I understand that the standard form of a hyperbola is $$\frac{(x-h)^2}{a^2}-\frac{(y-k)^2}{b^2} = 1$$ and I also know that via algebra we can make this general form: $$a_0x^2+a_1y^2+a_2x+a_3y+a_4=0$$
In my experience, which is not a lot for hyperbolas, I've only encountered hyperbolas where $|a_0| = b^2$ and $|a_1|=a^2$.
i.e. $$9x^2 - 16y^2 = 144 \rightarrow \frac{x^2}{4^2} - \frac{y^2}{3^2} = 1$$
Is this true for all hyperbolas? My teacher has told me that it is not, but it seems intuitive because of the algebra we do to get the standard form. I just wanted to make sure I'm not making a dumb mistake.

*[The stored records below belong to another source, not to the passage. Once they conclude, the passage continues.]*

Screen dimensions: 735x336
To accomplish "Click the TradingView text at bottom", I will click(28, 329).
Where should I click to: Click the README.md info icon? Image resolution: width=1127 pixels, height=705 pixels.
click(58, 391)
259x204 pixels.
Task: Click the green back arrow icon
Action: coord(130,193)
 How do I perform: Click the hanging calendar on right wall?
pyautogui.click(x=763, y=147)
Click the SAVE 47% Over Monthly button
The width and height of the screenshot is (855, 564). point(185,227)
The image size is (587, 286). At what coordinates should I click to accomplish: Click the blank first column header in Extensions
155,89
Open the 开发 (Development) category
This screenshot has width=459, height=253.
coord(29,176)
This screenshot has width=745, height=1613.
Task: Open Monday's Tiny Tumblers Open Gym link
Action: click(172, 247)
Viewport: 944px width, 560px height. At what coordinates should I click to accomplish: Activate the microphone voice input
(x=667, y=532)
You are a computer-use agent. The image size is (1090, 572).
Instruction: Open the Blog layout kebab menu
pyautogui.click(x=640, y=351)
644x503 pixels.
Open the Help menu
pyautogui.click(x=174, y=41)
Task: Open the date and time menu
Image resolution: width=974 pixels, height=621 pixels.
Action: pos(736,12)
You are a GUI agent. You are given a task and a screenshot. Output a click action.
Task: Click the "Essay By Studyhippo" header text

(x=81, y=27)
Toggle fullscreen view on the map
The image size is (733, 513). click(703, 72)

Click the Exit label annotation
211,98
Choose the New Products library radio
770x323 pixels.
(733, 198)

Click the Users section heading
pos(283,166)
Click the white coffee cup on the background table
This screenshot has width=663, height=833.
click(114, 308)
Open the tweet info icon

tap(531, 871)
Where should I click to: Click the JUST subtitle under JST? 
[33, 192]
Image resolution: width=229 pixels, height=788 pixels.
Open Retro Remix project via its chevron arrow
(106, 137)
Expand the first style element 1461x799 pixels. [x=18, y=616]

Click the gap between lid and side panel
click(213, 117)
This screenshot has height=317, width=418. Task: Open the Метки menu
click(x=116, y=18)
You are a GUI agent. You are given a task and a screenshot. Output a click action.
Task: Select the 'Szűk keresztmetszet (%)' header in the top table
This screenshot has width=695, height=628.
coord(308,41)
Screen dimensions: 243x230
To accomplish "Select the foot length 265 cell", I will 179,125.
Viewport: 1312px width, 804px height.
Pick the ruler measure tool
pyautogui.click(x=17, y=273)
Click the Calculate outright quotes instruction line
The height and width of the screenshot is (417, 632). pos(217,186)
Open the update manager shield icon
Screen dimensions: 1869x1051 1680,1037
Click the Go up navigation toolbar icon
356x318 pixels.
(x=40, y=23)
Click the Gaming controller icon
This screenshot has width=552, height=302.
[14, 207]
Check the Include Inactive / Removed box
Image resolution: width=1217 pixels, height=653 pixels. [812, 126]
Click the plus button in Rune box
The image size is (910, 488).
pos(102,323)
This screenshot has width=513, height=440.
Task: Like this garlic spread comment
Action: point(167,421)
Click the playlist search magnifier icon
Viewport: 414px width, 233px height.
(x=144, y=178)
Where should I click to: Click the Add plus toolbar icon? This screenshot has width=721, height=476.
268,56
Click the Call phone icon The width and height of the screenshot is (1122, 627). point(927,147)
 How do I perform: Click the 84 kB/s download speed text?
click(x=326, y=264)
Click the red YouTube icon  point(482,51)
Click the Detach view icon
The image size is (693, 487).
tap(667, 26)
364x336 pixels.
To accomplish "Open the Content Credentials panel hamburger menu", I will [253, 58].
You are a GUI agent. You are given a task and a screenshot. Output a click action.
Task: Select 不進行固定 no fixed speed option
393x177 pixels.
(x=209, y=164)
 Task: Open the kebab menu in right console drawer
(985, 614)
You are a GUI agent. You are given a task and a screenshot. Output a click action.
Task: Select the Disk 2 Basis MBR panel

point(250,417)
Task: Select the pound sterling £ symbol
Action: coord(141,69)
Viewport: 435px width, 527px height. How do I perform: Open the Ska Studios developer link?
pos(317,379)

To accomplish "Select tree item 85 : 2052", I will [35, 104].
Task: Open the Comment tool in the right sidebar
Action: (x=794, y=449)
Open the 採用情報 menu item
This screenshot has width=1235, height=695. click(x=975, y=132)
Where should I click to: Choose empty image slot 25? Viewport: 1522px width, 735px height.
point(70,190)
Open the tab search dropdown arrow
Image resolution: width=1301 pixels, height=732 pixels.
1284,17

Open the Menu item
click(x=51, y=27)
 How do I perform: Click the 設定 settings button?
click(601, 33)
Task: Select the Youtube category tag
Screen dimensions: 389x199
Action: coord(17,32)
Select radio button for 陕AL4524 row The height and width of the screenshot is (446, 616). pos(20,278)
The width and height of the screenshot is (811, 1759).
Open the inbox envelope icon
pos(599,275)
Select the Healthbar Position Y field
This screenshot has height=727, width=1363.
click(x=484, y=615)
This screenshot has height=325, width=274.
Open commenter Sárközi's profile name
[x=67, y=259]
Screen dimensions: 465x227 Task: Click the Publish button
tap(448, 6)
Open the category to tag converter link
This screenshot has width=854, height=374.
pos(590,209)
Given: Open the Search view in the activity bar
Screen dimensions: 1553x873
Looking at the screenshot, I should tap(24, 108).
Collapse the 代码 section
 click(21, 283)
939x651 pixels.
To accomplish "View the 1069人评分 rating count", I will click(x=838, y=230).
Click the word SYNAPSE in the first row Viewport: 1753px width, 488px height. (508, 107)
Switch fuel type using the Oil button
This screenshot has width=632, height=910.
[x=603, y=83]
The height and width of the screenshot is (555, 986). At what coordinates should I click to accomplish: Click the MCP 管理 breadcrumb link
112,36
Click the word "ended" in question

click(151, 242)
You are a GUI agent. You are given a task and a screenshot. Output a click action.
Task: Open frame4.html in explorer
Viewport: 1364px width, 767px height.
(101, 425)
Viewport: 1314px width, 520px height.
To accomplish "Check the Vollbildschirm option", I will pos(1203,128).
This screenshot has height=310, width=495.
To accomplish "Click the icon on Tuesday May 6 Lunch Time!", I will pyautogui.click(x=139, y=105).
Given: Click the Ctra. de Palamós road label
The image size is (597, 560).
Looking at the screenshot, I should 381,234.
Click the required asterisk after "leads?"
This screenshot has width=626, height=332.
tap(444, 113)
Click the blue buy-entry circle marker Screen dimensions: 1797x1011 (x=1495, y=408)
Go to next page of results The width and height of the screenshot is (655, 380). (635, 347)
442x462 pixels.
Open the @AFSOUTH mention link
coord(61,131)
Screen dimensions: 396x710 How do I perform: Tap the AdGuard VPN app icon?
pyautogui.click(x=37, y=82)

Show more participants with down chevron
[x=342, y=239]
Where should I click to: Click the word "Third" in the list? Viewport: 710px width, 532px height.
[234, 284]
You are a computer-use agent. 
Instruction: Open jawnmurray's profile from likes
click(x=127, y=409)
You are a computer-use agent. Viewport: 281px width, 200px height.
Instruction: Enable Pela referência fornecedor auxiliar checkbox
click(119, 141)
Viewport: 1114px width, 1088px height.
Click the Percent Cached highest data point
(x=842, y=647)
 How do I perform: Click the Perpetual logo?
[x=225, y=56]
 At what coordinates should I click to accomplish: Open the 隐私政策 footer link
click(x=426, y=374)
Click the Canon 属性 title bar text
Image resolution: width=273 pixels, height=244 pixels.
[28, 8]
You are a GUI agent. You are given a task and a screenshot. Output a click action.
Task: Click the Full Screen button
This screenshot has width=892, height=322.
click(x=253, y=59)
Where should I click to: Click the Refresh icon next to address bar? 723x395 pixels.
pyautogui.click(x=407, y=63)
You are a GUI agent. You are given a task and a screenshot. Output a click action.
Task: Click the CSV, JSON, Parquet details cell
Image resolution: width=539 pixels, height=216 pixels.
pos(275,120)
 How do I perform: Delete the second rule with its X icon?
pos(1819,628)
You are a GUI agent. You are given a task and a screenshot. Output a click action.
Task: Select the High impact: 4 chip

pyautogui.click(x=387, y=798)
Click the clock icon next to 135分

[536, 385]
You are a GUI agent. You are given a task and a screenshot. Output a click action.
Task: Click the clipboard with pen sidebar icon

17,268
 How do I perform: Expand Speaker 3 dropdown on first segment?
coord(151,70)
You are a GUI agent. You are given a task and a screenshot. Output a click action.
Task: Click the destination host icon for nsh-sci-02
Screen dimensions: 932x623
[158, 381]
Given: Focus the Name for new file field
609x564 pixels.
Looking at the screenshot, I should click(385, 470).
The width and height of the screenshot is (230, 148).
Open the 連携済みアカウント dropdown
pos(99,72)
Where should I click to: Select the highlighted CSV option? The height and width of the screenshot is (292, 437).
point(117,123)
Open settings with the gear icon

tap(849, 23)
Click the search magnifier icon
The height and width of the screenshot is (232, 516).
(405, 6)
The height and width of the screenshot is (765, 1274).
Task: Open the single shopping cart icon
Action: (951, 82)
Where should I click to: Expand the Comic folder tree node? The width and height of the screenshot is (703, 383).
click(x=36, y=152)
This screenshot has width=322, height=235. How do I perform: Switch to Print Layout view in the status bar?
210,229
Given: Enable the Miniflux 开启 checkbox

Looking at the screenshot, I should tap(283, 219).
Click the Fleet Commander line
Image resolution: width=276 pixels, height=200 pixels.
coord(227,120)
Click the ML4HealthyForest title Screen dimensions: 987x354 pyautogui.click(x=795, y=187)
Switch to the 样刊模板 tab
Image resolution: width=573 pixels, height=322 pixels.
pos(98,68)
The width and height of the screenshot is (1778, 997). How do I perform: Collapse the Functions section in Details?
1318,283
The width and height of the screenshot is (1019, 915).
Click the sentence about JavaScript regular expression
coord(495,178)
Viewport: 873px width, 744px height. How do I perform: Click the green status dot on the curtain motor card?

This may not always be true, depending on interpretation. Consider the hyperbola $$36x^2-16y^2-576=0$$ $$\Rightarrow 9x^2-4y^2-144=0$$ While both of these equations are the same hyperbola, the second equation is simplified and so I assume that is the desired form. If we now look back to our first equation, we find that the standard form is $$\frac{x^2}{16}-\frac{y^2}{36}=1$$ We now notice that $|a_0|\neq b^2$ and $|a_1|\neq a^2$. This is a result of having factored our equation.
In general, it is always possible to write a hyperbola in standard form in general form with the property given above. We can show this simply by expanding the standard form: $$(b^2)x^2+(-a^2)y^2+(2hb^2)x+(-2ka^2)y+(h^2-k^2-a^2b^2)=0.$$
However, whether this equation is simplified depends heavily on the prime factorizations of $a$, $b$, $h$, and $k$. This means that even though you can always write an equation that fits your description, it may not always have co-prime integer coefficients which is usually desirable.